SIGHT: A Large Annotated Dataset on Student Insights Gathered from Higher Education Transcripts

from arxiv, First two authors contributed equally. In the Proceedings of Innovative Use of NLP for Building Educational Applications 2023. The code and data are open-sourced here: https://github.com/rosewang2008/sight

Lectures are a learning experience for both students and teachers. Students learn from teachers about the subject material, while teachers learn from students about how to refine their instruction. However, online student feedback is unstructured and abundant, making it challenging for teachers to learn and improve. We take a step towards tackling this challenge. First, we contribute a dataset for studying this problem: SIGHT is a large dataset of 288 math lecture transcripts and 15,784 comments collected from the Massachusetts Institute of Technology OpenCourseWare (MIT OCW) YouTube channel. Second, we develop a rubric for categorizing feedback types using qualitative analysis. Qualitative analysis methods are powerful in uncovering domain-specific insights, however they are costly to apply to large data sources. To overcome this challenge, we propose a set of best practices for using large language models (LLMs) to cheaply classify the comments at scale. We observe a striking correlation between the model's and humans' annotation: Categories with consistent human annotations (>$0.9$ inter-rater reliability, IRR) also display higher human-model agreement (>$0.7$), while categories with less consistent human annotations ($0.7$-$0.8$ IRR) correspondingly demonstrate lower human-model agreement ($0.3$-$0.5$). These techniques uncover useful student feedback from thousands of comments, costing around $\$0.002$ per comment. We conclude by discussing exciting future directions on using online student feedback and improving automated annotation techniques for qualitative research.

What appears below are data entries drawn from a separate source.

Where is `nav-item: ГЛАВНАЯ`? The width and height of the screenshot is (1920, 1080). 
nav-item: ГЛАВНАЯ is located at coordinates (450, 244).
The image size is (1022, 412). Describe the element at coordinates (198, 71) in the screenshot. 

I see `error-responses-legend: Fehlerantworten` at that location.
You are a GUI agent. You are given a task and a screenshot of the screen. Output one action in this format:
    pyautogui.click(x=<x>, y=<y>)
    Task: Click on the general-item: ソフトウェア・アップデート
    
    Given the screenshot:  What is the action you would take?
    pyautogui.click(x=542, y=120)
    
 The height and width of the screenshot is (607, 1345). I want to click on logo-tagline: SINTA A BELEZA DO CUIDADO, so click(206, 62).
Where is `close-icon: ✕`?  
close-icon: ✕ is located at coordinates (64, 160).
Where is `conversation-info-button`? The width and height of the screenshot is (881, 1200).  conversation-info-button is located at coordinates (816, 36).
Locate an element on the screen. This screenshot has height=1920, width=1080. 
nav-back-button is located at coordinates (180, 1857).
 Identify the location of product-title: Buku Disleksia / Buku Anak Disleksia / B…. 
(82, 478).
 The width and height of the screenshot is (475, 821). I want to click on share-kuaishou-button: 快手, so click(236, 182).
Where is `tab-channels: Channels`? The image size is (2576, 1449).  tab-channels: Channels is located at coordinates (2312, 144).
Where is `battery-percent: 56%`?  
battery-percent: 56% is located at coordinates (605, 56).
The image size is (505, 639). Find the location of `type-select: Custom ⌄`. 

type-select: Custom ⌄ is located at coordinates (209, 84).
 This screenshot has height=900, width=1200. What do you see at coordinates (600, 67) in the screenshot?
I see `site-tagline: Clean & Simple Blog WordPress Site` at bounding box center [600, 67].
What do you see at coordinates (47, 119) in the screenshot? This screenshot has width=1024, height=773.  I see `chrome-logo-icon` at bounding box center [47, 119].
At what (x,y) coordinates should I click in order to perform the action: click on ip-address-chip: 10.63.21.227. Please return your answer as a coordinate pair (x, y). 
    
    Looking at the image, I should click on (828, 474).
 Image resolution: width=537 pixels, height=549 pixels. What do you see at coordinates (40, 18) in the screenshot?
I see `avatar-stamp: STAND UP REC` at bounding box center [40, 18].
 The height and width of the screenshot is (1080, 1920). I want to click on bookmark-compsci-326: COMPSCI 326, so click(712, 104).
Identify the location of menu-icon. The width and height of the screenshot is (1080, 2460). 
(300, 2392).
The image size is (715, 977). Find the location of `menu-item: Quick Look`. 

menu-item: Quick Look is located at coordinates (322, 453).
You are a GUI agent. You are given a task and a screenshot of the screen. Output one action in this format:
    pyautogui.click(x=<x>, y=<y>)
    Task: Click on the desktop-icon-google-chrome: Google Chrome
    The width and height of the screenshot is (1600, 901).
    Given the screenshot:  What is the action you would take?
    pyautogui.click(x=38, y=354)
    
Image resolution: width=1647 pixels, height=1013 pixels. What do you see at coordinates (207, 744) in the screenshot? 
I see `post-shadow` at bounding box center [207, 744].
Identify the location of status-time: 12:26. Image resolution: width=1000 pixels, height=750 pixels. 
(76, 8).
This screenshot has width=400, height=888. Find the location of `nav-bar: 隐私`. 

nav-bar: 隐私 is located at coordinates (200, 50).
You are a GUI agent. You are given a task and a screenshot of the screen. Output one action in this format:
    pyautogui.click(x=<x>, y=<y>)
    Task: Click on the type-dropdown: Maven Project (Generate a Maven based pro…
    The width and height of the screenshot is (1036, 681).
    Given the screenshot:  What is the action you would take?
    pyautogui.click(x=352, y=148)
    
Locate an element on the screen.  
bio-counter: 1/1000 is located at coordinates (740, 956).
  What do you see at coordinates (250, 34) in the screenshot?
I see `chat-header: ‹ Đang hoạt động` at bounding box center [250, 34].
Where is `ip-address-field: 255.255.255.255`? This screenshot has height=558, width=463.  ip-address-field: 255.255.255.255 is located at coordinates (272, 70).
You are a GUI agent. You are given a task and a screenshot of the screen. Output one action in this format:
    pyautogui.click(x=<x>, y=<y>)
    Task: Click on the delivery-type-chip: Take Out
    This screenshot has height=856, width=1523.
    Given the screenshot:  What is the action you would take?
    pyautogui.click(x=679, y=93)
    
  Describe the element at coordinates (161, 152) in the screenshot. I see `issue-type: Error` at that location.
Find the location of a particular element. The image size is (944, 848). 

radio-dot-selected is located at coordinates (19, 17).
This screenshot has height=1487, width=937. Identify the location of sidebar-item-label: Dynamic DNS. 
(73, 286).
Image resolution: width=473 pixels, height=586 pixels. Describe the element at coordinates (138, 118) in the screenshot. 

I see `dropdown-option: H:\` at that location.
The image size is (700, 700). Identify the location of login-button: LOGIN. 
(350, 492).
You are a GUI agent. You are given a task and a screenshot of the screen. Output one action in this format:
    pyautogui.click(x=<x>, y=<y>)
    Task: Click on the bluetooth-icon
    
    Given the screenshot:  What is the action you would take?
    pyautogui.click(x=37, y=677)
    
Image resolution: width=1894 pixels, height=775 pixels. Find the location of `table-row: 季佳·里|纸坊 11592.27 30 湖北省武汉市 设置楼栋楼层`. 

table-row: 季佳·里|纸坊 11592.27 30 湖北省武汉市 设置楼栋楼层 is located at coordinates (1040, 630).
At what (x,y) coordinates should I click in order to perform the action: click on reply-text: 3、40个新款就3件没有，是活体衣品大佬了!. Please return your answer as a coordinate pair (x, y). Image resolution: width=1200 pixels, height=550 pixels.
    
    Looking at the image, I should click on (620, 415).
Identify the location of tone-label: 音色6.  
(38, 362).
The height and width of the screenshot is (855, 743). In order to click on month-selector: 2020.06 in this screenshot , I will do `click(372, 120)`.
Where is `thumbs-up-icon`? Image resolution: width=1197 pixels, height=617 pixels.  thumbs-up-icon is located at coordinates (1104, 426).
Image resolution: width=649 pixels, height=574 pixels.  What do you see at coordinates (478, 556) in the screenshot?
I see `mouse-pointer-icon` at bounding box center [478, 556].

翻译：讲座对师生双方而言都是学习体验。学生向教师学习学科知识，教师则从学生反馈中学习如何改进教学。然而，在线学生反馈存在非结构化和海量性的特点，使教师难以从中学习与提升。我们朝着解决这一挑战迈出了一步。首先，我们贡献了一个研究该问题的数据集：SIGHT是一个大型数据集，包含从麻省理工学院开放课件（MIT OCW）YouTube频道收集的288份数学讲座转录文本和15,784条评论。其次，我们通过定性分析制定了一套反馈类型分类标准。定性分析方法在揭示领域特定见解方面具有强大效力，但应用于大规模数据源时成本高昂。为克服这一挑战，我们提出了一套利用大型语言模型（LLMs）实现大规模低成本评论分类的最佳实践。我们发现模型标注与人工标注之间存在显著相关性：人工标注一致性高的类别（评分者间信度IRR>0.9）同时展现出更高的人机一致性（>0.7），而人工标注一致性较低的类别（IRR 0.7-0.8）相应呈现较低的人机一致性（0.3-0.5）。这些技术从数千条评论中挖掘出有价值的学情反馈，每条评论成本约为0.002美元。最后，我们探讨了利用在线学生反馈及改进定性研究自动标注技术的未来方向。